**What is expected**. Output exactly the lines from the one with "Instruction: Select the Nifty Media bar" through the last line of the data below, both included, and nothing more.

[Stored data]
__________________________________________________

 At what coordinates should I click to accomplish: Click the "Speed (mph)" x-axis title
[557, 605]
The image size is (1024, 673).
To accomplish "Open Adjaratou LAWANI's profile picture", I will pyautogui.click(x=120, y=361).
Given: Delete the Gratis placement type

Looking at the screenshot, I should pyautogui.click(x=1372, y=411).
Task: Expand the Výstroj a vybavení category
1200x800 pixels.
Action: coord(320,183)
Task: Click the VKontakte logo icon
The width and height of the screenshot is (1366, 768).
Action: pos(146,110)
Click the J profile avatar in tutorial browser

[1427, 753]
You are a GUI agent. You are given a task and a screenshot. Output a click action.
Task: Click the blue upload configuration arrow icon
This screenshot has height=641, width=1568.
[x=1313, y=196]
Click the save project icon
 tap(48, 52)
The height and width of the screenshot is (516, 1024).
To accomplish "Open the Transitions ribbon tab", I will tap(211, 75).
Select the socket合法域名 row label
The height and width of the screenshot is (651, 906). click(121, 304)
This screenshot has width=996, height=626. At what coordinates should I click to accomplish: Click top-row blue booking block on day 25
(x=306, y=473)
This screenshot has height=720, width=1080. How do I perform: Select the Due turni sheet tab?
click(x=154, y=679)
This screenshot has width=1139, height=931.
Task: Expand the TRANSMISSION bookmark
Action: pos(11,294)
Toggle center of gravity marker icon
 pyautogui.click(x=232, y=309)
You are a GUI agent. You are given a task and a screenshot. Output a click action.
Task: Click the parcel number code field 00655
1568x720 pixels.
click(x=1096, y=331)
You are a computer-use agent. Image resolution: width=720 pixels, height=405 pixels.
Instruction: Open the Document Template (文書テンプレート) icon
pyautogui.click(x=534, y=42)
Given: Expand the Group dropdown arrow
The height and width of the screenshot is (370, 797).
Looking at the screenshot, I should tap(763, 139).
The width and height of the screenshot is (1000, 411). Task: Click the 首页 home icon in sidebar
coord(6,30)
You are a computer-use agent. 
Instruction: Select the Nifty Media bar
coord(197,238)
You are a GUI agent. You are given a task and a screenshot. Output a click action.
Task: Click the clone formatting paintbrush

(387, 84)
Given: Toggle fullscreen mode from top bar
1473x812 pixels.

__________________________________________________

**Exercise answer**.
Instruction: Select the Nifty Media bar
coord(197,238)
You are a GUI agent. You are given a task and a screenshot. Output a click action.
Task: Click the clone formatting paintbrush

(387, 84)
Given: Toggle fullscreen mode from top bar
1473x812 pixels.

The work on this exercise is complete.